Sally Hunt, General Secretary, University and College Union
Sally is the General Secretary of the University and College Union (UCU). Sally was elected as the first General Secretary of UCU in 2007, and is a member of the TUC general council.
There are many types of casualised contracts, but what unites them all is the lack of security for the people working on them. This is an industrial issue and an equality issue which impacts upon the everyday lives and wellbeing of staff.
The key disadvantage is that individuals on zero-hours contracts are 'workers' not employees and so not covered by employment law relating to redundancy pay, minimum notice periods, unfair dismissal etc.
We must ask the question: can they carry out their jobs properly with no job security or ability to plan for the future?
To answer this, UCU undertook a survey of post-16 education looking at zero-hours and other casual contracts in further education (FE) and higher education (HE) in 2013. We sent FOI requests to 162 HE Institutes and 275 FE colleges across the UK.
Of the institutions that responded:
- 61% of further education colleges in England, Wales and Northern Ireland had teaching staff on zero hour contracts
- 53% of UK universities had staff on zero hour contracts.

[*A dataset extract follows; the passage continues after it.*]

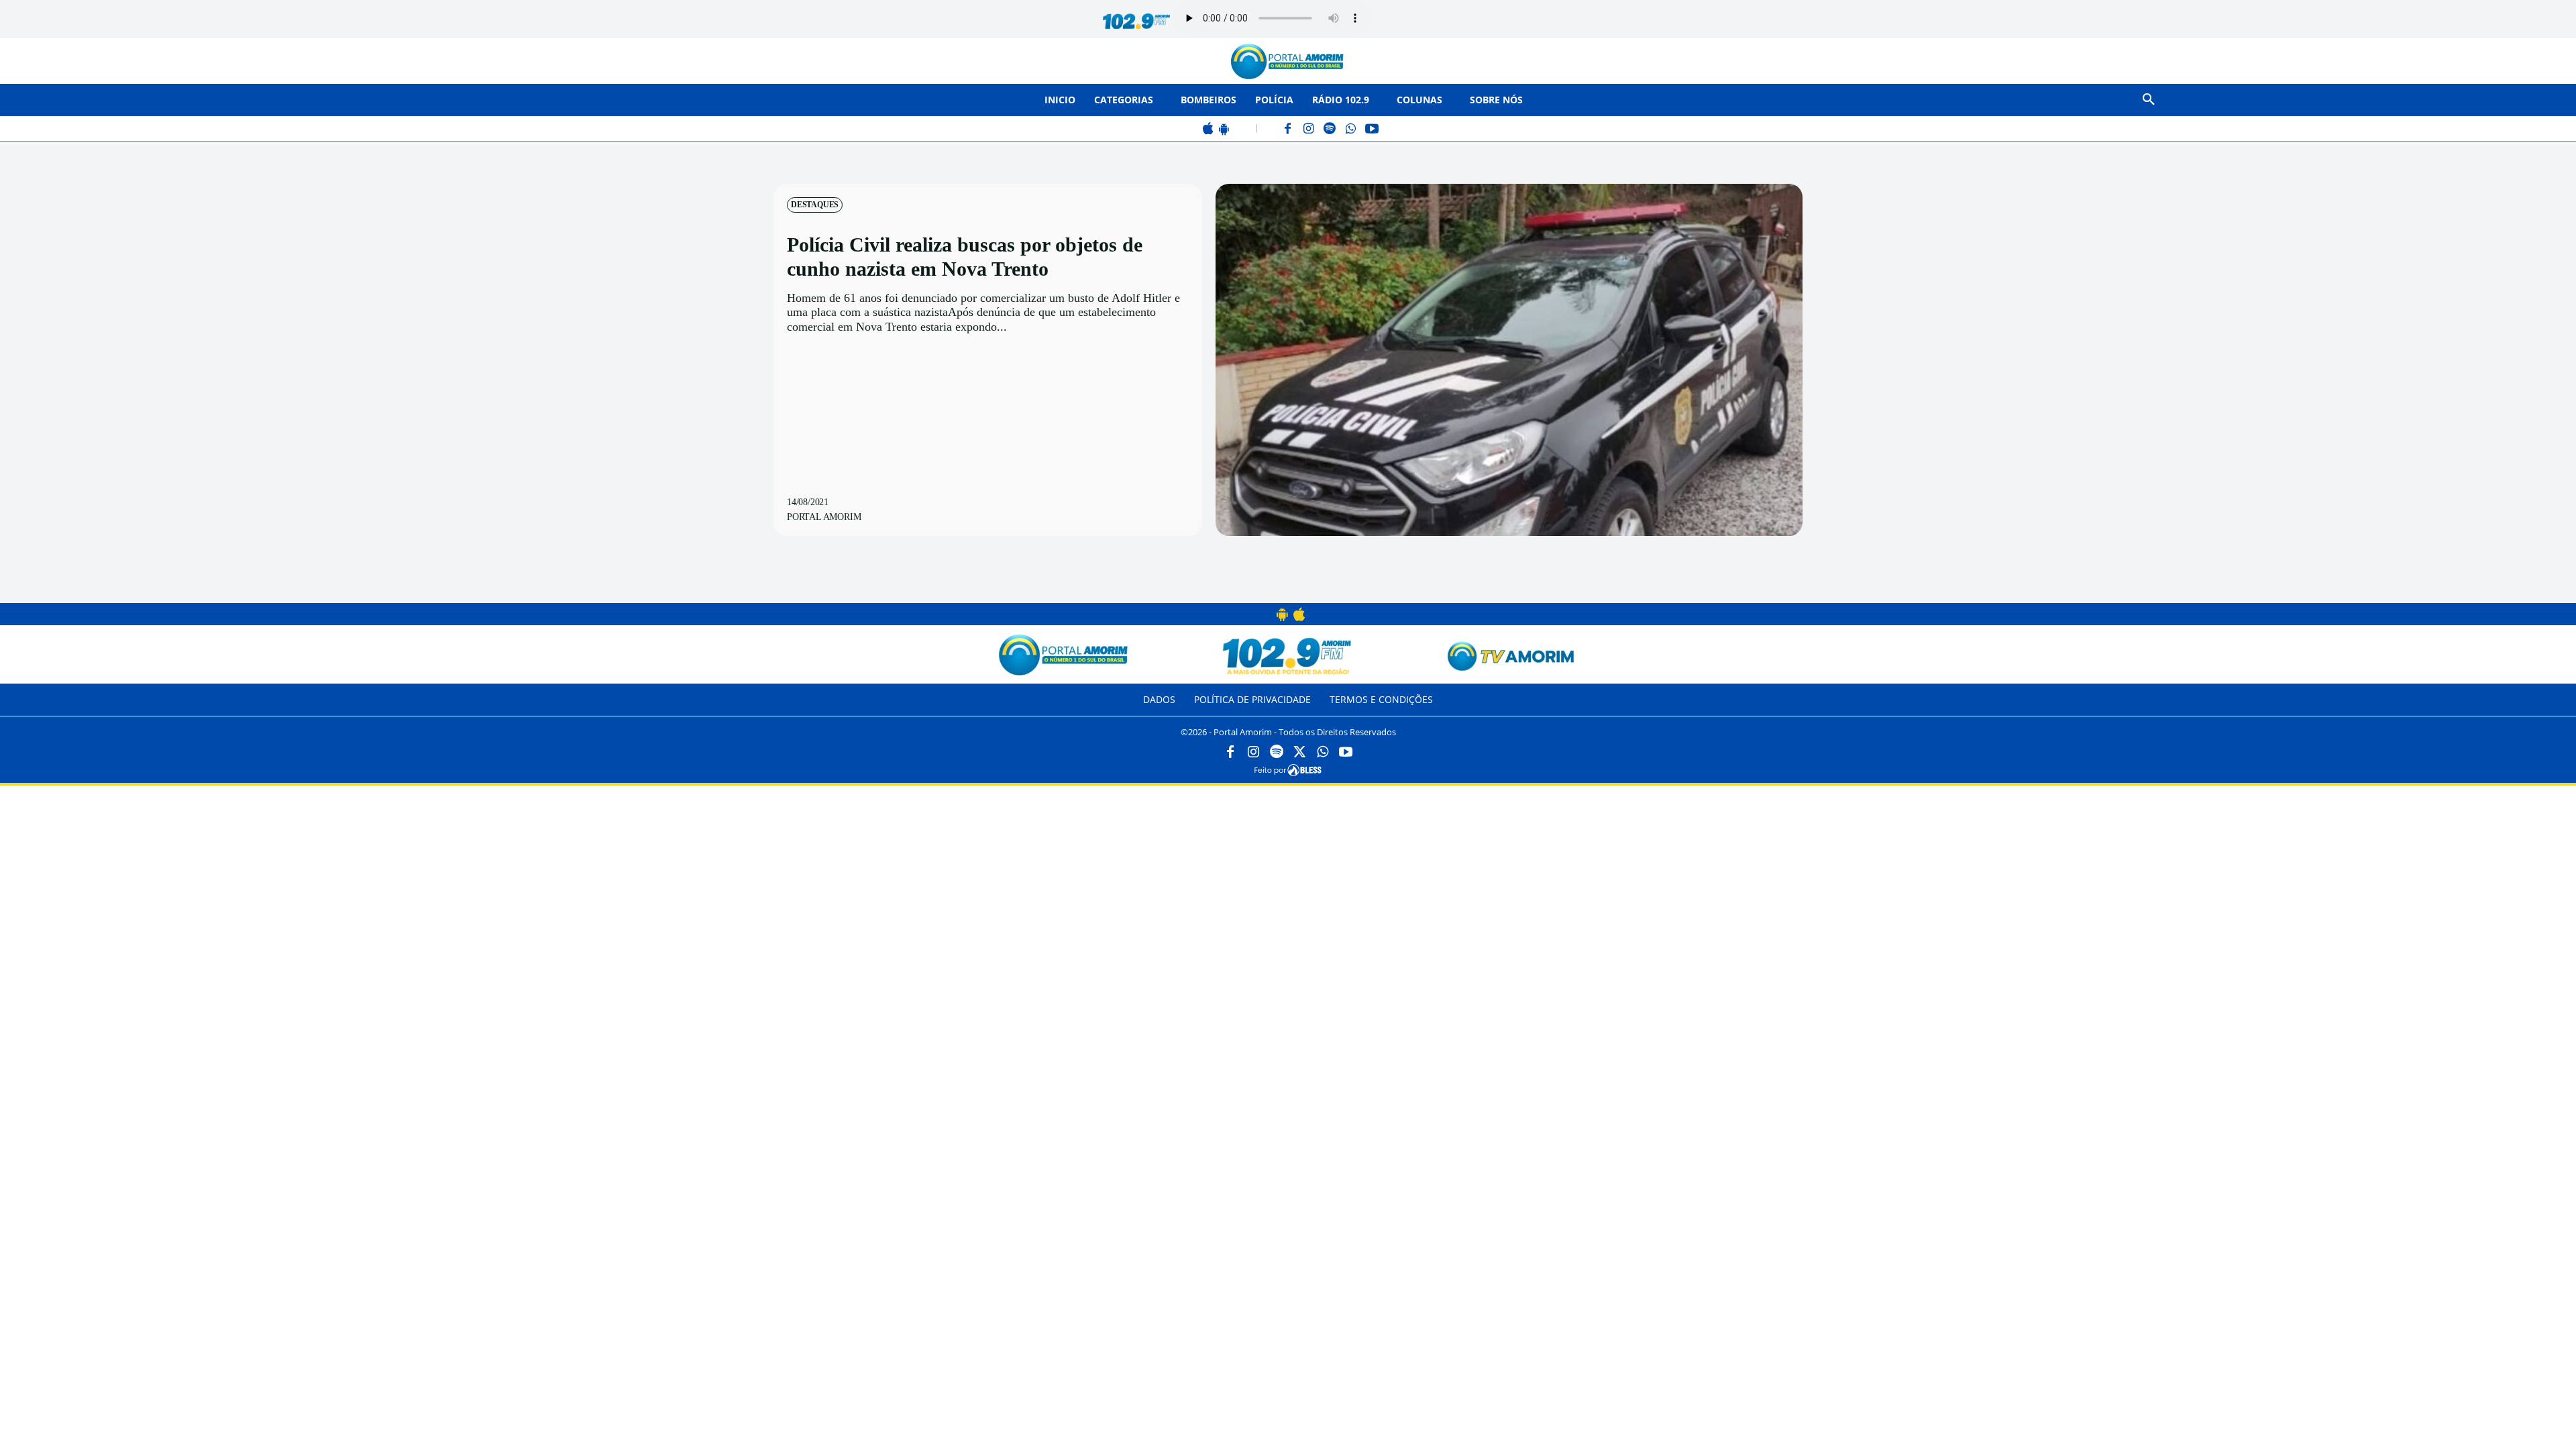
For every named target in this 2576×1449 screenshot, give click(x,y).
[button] (2149, 100)
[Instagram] (1309, 129)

Amongst university researchers, two-thirds of staff were on temporary contracts. Despite the large number of colleges and universities using zero hour contracts, only a handful of institutions have formal policies about them.
Turning to the different sectors, we found that:
- In HE zero hour contracts were far more prevalent for university staff involved in teaching than in research. Almost half of employers had more than 200 staff on zero hour contracts. Five institutions had more than 1,000 people on zero hour contracts, and just one in four said all their staff on zero hour contracts currently had work
- In FE we found that 60.5% colleges said they do use zero hour contracts and just one in four said all their staff on zero hour contracts currently had work.
The experience of workers on zero hour contracts:
- No guaranteed level of regular earnings
- Regular patterns of work can be reduced to zero at a moment's notice, with no right to redeployment or redundancy pay
- Less access to training, development and support.
The wider implications of this can involve irregular and erratic periods of work, which make it difficult to understand and to claim benefits and entitlements. In education, teaching staff know that they will be without income throughout the holiday periods, without knowing when or if they will be allocated work in the new academic year. Finally, casual contracts have shown themselves to be more open to abuse than regular permanent contracts.
There are also drawbacks for employers:
- In education there is often no guaranteed staff for whole areas of the institution's service provision
- The use of casual contracts will affect the employers ability to attract and retain high quality staff
- Potential reduction in continuity and quality of services provided
- The exclusion of such staff from robust recruitment / induction / training / CPD / appraisals has the potential to affect the quality of service provision.
It is difficult to avoid the view that casual and zero hours contracts are exploitative and the flexibility that employers often hide behind is a one way street. Zero hours contracts are not compatible with developing a professional workforce, which is able to deliver quality services.
We support more attention to the TUC's call for greater regulation of contracts, greater certainty on hours and a much shorter period before a more permanent contract is given. The time has come for workers to be fairly paid and properly treated and a move away from exploitative contracts would benefit both employers and workers.